Sunday, October 29, 2023

Microsoft Can Stick It (or, One Giant Leap)

Attention, fighting game fans! Evidently, these are the new rules for playing video games on the Xbox, effective November 12th.

(image from Rabbits Full of Magic)
(also, that's Kerri Hoskins)
(yes, Sonya Blade from the early MK games)


 

It's not what you agreed to when you bought your Xbox Series, but Bill Gates has altered the agreement. Pray he doesn't alter it any further. 

Needless to say, I'm pretty cheesed off at this development. Look, I've got a ton of game controllers for various consoles. Many of these have USB cables, and many of them can be used on Xbox systems with the aid of an adapter, like the ones manufactured by Mayflash. This gives me the freedom to play any Xbox game with any controller I please, be it a six button Saturn joypad best suited for fighting games or a perfectly functional arcade joystick whose sole fault is being designed for the orphaned Xbox 360. When this new rule and the firmware update that enforces it goes into effect on the 12th, I'm going to lose a lot of that flexibility, and will be expected to shell out hundreds of dollars for licensed controllers, just to get some of it back. 

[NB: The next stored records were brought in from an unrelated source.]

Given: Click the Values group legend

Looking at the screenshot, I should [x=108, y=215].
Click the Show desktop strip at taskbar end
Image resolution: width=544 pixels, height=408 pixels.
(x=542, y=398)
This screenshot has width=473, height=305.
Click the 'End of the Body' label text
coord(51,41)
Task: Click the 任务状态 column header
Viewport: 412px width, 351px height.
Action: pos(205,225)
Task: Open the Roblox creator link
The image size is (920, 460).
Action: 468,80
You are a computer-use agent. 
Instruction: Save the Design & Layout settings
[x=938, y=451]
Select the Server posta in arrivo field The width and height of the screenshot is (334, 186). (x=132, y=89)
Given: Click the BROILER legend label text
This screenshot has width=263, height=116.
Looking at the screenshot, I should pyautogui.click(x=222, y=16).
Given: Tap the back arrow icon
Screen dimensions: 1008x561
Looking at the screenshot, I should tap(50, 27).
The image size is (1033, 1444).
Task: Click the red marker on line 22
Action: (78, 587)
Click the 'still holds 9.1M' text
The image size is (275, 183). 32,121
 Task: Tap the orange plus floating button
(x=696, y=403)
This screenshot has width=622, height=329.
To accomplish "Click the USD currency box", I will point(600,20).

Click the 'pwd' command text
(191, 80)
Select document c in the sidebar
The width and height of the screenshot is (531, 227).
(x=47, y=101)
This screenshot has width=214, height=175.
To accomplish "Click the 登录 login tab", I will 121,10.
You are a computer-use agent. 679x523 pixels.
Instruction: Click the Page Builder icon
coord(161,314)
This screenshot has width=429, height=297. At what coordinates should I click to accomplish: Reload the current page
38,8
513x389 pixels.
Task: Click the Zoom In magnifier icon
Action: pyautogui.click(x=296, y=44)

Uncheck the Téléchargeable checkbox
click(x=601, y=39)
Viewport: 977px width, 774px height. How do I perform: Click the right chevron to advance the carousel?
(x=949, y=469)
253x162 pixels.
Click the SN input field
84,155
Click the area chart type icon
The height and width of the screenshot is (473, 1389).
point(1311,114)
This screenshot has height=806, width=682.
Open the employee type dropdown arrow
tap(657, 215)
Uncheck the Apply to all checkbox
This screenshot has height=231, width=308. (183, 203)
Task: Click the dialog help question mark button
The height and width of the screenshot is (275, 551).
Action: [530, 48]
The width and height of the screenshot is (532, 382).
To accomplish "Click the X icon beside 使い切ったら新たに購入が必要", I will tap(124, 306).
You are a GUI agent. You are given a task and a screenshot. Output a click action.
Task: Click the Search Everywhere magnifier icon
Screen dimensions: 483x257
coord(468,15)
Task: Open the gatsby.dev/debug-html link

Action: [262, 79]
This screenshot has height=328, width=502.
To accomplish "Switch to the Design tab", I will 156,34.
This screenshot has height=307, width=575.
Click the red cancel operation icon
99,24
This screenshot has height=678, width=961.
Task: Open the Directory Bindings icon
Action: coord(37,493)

(Some. Not all. I've got a clicky stick Neo-Geo controller coming in the mail that will be useless on the Xbox in two weeks. Frankly, it's doubtful that 8BitDo will pay a licensing fee to make that controller specifically for a machine that's already laid down its arms in the console wars of the 2020s. They're third place in a three man race. You know what that makes them? Last place. Sorry Microsoft, but nobody in last place gets their own game controller.)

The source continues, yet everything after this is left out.